### Action item
Exactly as they appear, set down all of the records.

### Data for the task

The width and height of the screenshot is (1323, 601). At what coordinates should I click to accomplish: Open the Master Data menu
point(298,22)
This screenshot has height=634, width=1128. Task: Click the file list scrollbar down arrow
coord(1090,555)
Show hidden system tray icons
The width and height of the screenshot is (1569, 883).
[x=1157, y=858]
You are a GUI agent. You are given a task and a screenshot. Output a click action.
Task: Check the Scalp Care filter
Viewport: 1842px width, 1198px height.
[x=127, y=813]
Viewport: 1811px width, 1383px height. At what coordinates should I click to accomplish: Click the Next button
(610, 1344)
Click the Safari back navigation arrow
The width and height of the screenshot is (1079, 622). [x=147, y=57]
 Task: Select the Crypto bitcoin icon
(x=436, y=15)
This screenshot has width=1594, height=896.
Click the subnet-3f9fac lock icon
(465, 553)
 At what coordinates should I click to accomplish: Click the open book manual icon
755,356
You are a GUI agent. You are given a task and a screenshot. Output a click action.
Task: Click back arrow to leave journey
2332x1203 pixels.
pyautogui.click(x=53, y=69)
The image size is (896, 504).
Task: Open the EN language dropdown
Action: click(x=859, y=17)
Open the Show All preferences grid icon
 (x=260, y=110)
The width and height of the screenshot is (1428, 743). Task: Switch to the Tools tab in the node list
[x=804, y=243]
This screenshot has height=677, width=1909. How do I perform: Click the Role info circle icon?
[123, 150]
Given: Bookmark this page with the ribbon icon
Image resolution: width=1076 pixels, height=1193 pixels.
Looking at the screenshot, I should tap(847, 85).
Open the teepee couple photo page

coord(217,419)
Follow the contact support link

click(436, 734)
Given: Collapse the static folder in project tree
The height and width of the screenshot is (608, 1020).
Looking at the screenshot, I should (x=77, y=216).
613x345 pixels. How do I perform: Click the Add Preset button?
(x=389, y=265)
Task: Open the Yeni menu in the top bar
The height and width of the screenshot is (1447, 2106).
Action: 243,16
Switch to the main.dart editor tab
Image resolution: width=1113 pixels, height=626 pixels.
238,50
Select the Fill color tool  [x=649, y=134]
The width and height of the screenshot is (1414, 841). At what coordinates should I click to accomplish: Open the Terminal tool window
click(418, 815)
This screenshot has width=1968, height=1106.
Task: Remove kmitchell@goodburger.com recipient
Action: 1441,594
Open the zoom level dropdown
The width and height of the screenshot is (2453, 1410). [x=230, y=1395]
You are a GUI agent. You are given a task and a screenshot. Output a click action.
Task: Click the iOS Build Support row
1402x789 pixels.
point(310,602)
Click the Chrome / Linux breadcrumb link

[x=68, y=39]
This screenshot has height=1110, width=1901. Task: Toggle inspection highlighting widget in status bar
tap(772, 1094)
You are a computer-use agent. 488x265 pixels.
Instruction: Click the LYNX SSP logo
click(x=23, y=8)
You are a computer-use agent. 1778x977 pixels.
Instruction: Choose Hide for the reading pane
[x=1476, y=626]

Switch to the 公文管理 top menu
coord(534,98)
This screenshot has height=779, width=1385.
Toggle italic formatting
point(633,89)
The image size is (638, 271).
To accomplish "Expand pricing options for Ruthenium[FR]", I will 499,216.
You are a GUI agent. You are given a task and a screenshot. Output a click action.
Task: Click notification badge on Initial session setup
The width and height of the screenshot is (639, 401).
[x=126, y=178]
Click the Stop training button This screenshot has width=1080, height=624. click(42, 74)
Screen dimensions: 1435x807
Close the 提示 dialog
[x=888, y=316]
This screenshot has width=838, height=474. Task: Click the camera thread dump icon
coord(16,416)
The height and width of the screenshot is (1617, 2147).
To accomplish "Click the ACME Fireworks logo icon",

### Written response
The width and height of the screenshot is (1323, 601). At what coordinates should I click to accomplish: Open the Master Data menu
point(298,22)
This screenshot has height=634, width=1128. Task: Click the file list scrollbar down arrow
coord(1090,555)
Show hidden system tray icons
The width and height of the screenshot is (1569, 883).
[x=1157, y=858]
You are a GUI agent. You are given a task and a screenshot. Output a click action.
Task: Check the Scalp Care filter
Viewport: 1842px width, 1198px height.
[x=127, y=813]
Viewport: 1811px width, 1383px height. At what coordinates should I click to accomplish: Click the Next button
(610, 1344)
Click the Safari back navigation arrow
The width and height of the screenshot is (1079, 622). [x=147, y=57]
 Task: Select the Crypto bitcoin icon
(x=436, y=15)
This screenshot has width=1594, height=896.
Click the subnet-3f9fac lock icon
(465, 553)
 At what coordinates should I click to accomplish: Click the open book manual icon
755,356
You are a GUI agent. You are given a task and a screenshot. Output a click action.
Task: Click back arrow to leave journey
2332x1203 pixels.
pyautogui.click(x=53, y=69)
The image size is (896, 504).
Task: Open the EN language dropdown
Action: click(x=859, y=17)
Open the Show All preferences grid icon
 (x=260, y=110)
The width and height of the screenshot is (1428, 743). Task: Switch to the Tools tab in the node list
[x=804, y=243]
This screenshot has height=677, width=1909. How do I perform: Click the Role info circle icon?
[123, 150]
Given: Bookmark this page with the ribbon icon
Image resolution: width=1076 pixels, height=1193 pixels.
Looking at the screenshot, I should tap(847, 85).
Open the teepee couple photo page

coord(217,419)
Follow the contact support link

click(436, 734)
Given: Collapse the static folder in project tree
The height and width of the screenshot is (608, 1020).
Looking at the screenshot, I should (x=77, y=216).
613x345 pixels. How do I perform: Click the Add Preset button?
(x=389, y=265)
Task: Open the Yeni menu in the top bar
The height and width of the screenshot is (1447, 2106).
Action: 243,16
Switch to the main.dart editor tab
Image resolution: width=1113 pixels, height=626 pixels.
238,50
Select the Fill color tool  [x=649, y=134]
The width and height of the screenshot is (1414, 841). At what coordinates should I click to accomplish: Open the Terminal tool window
click(418, 815)
This screenshot has width=1968, height=1106.
Task: Remove kmitchell@goodburger.com recipient
Action: 1441,594
Open the zoom level dropdown
The width and height of the screenshot is (2453, 1410). [x=230, y=1395]
You are a GUI agent. You are given a task and a screenshot. Output a click action.
Task: Click the iOS Build Support row
1402x789 pixels.
point(310,602)
Click the Chrome / Linux breadcrumb link

[x=68, y=39]
This screenshot has height=1110, width=1901. Task: Toggle inspection highlighting widget in status bar
tap(772, 1094)
You are a computer-use agent. 488x265 pixels.
Instruction: Click the LYNX SSP logo
click(x=23, y=8)
You are a computer-use agent. 1778x977 pixels.
Instruction: Choose Hide for the reading pane
[x=1476, y=626]

Switch to the 公文管理 top menu
coord(534,98)
This screenshot has height=779, width=1385.
Toggle italic formatting
point(633,89)
The image size is (638, 271).
To accomplish "Expand pricing options for Ruthenium[FR]", I will 499,216.
You are a GUI agent. You are given a task and a screenshot. Output a click action.
Task: Click notification badge on Initial session setup
The width and height of the screenshot is (639, 401).
[x=126, y=178]
Click the Stop training button This screenshot has width=1080, height=624. click(42, 74)
Screen dimensions: 1435x807
Close the 提示 dialog
[x=888, y=316]
This screenshot has width=838, height=474. Task: Click the camera thread dump icon
coord(16,416)
The height and width of the screenshot is (1617, 2147).
To accomplish "Click the ACME Fireworks logo icon",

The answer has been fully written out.